Shame, shame, shame on Microsoft.


5 Responses to “Word X: Stalls still there in Panther”

  1. Pierre Igot says:

    With all due respect, I don’t think you can assume that you know exactly what every other Mac user needs in terms of word processing.

    As far as I know, German doesn’t have any accented characters.

    TextEdit is OK (including Panther’s version), but no substitute.

    X11 and OO are awfully clunky, and are only able to match Office’s “look-and-feel” circa 1995. They’ve got a long way to go…

    I don’t see myself asking every computer user at my employer’s place to download and install and use RagTime for Windows on their machine, just because that’s what *I* would like them to use.

    I fully agree that people need to be informed of the alternatives, in case these alternatives might be suitable for their situation. But the fact remains that there are many Mac users out there who have to share Office files with Windows users (back and forth) on a daily basis and for whom no Office alternative does a decent enough job.

  2. Pierre Igot says:

    I’ve been through all this “stop using Word” time and time again.

    Why So Many Mac Users Need Microsoft Word

    In a nutshell, we each have our own needs. May I ask:

    – Do you ever type in French?

    – Do you ever have to edit existing Word documents created by other people?

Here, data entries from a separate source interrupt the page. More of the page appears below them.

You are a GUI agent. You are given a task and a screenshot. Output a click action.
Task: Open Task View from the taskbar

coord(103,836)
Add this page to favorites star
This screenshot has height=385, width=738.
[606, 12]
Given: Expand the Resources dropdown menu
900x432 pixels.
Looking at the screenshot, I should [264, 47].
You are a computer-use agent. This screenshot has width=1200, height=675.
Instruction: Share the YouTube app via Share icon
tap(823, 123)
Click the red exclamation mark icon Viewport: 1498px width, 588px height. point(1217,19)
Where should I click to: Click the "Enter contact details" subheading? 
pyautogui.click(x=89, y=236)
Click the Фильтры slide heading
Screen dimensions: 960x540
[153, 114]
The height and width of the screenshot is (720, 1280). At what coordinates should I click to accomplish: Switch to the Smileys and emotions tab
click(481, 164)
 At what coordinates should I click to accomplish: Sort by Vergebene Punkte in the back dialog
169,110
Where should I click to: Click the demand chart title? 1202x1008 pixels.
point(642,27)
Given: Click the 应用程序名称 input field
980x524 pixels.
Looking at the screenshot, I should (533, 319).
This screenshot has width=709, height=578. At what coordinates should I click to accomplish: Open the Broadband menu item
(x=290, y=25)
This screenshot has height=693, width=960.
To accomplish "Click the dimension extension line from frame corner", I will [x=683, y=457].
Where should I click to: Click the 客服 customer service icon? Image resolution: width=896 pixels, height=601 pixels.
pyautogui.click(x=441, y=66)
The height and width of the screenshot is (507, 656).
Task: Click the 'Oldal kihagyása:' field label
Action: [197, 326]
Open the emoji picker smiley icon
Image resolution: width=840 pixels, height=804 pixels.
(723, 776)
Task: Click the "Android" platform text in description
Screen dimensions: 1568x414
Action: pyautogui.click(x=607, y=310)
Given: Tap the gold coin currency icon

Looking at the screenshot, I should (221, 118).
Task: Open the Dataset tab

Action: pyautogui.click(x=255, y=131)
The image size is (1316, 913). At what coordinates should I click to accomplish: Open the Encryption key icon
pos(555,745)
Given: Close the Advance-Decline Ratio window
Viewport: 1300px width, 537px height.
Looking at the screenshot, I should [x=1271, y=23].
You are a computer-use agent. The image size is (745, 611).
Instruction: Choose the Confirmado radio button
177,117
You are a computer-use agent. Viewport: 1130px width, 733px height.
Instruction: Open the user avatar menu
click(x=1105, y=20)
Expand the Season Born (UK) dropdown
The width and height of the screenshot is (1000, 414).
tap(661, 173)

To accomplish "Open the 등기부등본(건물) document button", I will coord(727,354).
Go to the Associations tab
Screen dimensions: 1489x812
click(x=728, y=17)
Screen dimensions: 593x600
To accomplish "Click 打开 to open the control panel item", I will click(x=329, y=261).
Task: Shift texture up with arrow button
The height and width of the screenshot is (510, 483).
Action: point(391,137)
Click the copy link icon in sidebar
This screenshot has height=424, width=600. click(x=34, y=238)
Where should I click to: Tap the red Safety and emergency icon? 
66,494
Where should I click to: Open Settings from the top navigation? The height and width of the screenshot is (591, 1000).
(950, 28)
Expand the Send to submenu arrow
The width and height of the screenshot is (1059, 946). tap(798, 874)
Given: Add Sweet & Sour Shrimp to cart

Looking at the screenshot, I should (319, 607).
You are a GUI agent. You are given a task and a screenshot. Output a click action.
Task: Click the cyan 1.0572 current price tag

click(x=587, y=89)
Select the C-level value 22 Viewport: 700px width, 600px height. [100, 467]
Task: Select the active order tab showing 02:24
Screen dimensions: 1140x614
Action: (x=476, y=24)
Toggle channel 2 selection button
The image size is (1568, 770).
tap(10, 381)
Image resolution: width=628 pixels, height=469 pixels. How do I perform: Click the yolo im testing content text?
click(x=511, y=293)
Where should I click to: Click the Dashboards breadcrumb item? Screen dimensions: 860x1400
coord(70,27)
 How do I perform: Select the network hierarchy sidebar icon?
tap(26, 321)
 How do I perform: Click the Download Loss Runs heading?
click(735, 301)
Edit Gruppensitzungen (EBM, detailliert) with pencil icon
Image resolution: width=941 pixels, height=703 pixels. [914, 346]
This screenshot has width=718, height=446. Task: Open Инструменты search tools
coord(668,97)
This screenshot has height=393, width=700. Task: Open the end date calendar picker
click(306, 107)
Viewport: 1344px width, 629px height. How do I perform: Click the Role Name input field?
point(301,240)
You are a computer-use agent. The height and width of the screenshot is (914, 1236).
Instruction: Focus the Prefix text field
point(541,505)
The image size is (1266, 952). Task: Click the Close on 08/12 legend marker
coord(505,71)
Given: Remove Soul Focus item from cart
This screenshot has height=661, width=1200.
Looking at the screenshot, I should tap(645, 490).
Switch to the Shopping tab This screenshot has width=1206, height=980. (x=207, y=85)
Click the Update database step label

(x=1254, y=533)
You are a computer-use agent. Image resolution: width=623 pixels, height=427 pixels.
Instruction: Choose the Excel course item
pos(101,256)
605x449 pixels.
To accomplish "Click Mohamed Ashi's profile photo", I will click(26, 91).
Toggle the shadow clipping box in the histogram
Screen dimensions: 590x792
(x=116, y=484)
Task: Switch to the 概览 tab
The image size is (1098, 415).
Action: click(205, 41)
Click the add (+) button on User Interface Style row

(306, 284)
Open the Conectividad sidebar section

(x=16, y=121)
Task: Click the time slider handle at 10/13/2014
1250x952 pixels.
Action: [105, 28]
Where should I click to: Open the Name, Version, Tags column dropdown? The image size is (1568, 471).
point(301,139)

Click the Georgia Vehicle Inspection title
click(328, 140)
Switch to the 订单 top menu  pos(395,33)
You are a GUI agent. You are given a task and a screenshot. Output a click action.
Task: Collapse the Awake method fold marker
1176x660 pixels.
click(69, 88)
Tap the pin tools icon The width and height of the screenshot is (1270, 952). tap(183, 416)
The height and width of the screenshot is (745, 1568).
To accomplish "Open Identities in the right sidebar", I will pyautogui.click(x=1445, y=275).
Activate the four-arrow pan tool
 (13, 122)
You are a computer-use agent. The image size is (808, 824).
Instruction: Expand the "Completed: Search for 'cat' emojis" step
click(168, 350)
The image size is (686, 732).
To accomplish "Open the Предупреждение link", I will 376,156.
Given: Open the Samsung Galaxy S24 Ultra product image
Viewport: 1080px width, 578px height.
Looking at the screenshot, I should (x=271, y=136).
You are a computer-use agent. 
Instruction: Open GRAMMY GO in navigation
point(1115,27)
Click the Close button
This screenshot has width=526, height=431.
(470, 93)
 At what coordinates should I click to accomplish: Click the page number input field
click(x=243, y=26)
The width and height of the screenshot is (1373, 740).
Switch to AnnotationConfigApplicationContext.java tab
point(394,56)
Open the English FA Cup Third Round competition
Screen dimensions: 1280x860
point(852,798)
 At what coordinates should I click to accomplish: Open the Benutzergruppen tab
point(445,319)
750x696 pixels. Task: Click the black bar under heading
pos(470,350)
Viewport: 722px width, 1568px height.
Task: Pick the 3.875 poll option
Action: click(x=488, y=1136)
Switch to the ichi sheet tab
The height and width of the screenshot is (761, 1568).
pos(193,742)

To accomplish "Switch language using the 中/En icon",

    – Do you ever need to use tables?

    I sincerely wish I didn’t have to use Word. But I do. That’s all there is to it.

  3. Ortwin Zillgen says:

    that’s what I wanted to point out:
    – nothing really changed since Word 5.1 Mac (that’s 10 years ago)
    – my written french is poor, but some suppose german to be a 2-byte language and I use that, most of the time
    – TextEdit for Panther is quite good at reading and writing Word-documents
    – there are alternatives, beside X11 and OpenOffice, like RagTime supporting more than just Word and preserving the Word-tables as working spreadsheets

    I think that information is worth spreading, because to many Mac-users think they really need Word. That’s not true, neither for Mac-users nor for Windows-users, nobody is really tyed to that.

    By the way office.xml (DTD, Schema) was announced today, interesting parsing.

  4. Ortwin Zillgen says:

    ah, still at Word? My newest one is 5.1, suppose that was in 1991 and the only reason to switch from 4 to 5 was the outliner build in. Later Word-versions didn’t add anything worth upgrading, nothing. 5.1 runs fine in classic (X.2 and X.3), no stalls.
    If I’m urged to deliver a “.doc”-document, I’m using 5.1 on my Mac, add an “.doc” to the documentname and nobody ever found out yet that
    a) it’s a Mac-document and
    b) it’s an elder Word-version.
    Next time I’ll use TextEdit and ‘ll wait for the reactions. As far as I tested, nobody will know or care either.

    Suppose it’s time to abandon Word X. Use RagTime (Solo is free) for a complete office-solution the Mac-way (Text, Spreadsheet, Layout, Chart, Presentation, Drawing, Import/Export Word and Excel and an array of graphics) Did I forget something. Ah yes, geography is an addon (GeoInsight) and RagTime is Mac and Windows and colour-separation is build in, AppleScript-able/-recordable and – forget it, everything.
    http://www.comgrafix.com/ for the Americas.

  5. Ortwin Zillgen says:

    1 no I don’t know … and I’m missing the included outliner of Word

    2 no accents but Umlaute äöüÄÖÜ and ß which is SS in uppercase. Depending on circumstances you might need different glyphs depending where the letter is in a word, start – middle – end, but that is not very common nowadays.
    Umlaut is easy on german keyboards, but on american ones you need option-u-u für ü. You might consider two keyboards at your Mac.

    3 d’accord

    4 dito. Will they ever reach?

    5 exactly what I recommend. If the recipient uses Word, I send them a word-document exported from my RagTime-text, or a native Excel-doc exported from the RagTime spreadsheet.

    6 agreed, I do that all the time. In difficult cases – content structure beyond formatting aka outlines, 1 out of 100 Word-users – I need to use Word 5.1.
    I still have Excel 4.x, but RagTime substitutes Excel very well.